Last November (2002), some of my co-workers and I started talking about one of those Discovery Channel-type shows we saw where these people build catapults and such to throw pumpkins. Somehow or other, we came up with the brilliant idea of trying it ourselves.
|Here's the assembly process|
So I got to building. The plan that I came up with was for a trebuchet (a type of catpult that works like a see-saw, with a heavy weight on one arm, and a sling on the other) about 11 feet tall. I had a problem, though. At the time, I lived 20 miles from work, but drove a Saturn -- not quite the SUV that a 11-foot catapult requires. So I had to come up with a way to build a sturdy machine, but hopefully not have to spend hours dissassemling and then reassembling.
|And the more-or-less assembled trebuchet.|
My solution was to build the whole thing using 2x4s joined together at some of the joints with door hinges. That may seem a bit odd, since hinges are made to swing back and forth, which is not what you want the frame of a catapult doing. However, once I had all eight of them mounted perpindicularly to one another, the movement was minimal. Then I could just pop the pins out and disassemble the whole thing into several components, and then re-assemble at the "launch site".
|Here's the trebuchet loaded and ready to fire.|
The rest of the catapult was just made up of a six inch piece of copper pipe as an axle, and a sling made out of twine and a piece of fabric. The counterweight was a set of freeweights from a weightlifting set. This worked out really well, since the weights were compact, easily adjustable, and I would know the exact weight without having to use a scale.

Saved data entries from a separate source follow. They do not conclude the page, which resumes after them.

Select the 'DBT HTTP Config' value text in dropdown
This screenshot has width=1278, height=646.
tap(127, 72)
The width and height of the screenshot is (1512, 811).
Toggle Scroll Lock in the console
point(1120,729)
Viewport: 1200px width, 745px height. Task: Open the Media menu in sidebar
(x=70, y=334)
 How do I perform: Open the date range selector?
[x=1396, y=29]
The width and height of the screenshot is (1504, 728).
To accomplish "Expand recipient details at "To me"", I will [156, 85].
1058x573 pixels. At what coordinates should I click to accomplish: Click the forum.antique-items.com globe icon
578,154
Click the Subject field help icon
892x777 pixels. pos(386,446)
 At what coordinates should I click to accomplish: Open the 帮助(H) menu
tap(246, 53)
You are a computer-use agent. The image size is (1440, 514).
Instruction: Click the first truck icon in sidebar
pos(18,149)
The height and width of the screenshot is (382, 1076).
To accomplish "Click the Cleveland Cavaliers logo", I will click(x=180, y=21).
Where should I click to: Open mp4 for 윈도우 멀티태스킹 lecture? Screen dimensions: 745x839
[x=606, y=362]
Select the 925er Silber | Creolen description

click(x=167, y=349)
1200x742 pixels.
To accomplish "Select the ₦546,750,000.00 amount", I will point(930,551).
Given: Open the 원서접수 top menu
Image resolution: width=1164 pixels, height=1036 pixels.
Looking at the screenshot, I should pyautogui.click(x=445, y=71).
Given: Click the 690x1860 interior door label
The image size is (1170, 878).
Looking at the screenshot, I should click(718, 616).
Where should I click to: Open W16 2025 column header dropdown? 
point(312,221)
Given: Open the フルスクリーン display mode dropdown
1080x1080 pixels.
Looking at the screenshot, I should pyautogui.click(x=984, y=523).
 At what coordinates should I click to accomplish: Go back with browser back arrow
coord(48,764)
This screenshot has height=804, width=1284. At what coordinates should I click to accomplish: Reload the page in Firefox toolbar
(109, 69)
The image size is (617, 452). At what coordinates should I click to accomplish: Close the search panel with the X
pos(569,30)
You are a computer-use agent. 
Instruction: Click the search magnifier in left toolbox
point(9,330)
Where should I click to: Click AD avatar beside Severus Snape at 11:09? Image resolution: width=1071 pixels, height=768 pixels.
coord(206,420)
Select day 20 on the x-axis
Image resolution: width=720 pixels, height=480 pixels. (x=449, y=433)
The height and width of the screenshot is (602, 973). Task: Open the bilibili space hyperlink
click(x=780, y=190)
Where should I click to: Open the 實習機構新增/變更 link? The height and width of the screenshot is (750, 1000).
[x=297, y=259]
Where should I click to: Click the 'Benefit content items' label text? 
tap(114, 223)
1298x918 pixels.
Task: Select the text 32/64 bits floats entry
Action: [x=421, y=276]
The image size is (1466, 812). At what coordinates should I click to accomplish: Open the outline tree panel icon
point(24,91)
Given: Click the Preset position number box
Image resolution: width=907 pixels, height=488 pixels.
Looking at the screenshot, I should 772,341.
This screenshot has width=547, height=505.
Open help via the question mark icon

|This picture was taken right after the trigger|
was pulled. You can see that the rope on the sling
is already tightening.
The result was a pretty efficient little catapult which weighed about 100lbs (not counting the counterweights), and which fit into a skibag when taken apart. Total cost was about $50 (again, not counting the weight set, which I already had. You know, cause I work out. Right....)
Scott (in the vertical striped shirt in the photo below) built the other wooden catapult that you can see in these pictures. His was much more heavy-duty than mine. I gave him a run for his money, but in the end, his out-threw mine by a bit. He also has a trebuchet page.
|Oh man, what a great picture. The weight has dropped, and the sling|
is about to release. Ideally, it would have let go by then. That was a
kink that I didn't get worked out in time.
also made a catapult. You can see it toward the right in this picture. He made the whole thing out of PVC pipe, a napkin, and some duct tape (how MacGyver of him), which is impressive. He didn't even have to use glue, and he was actually able to return the PVC joints to the store. Smart. Unfortunately, his PVC didn't have as much spring as planned, so the pumpkins didn't go far. But he gets points for ingenuity.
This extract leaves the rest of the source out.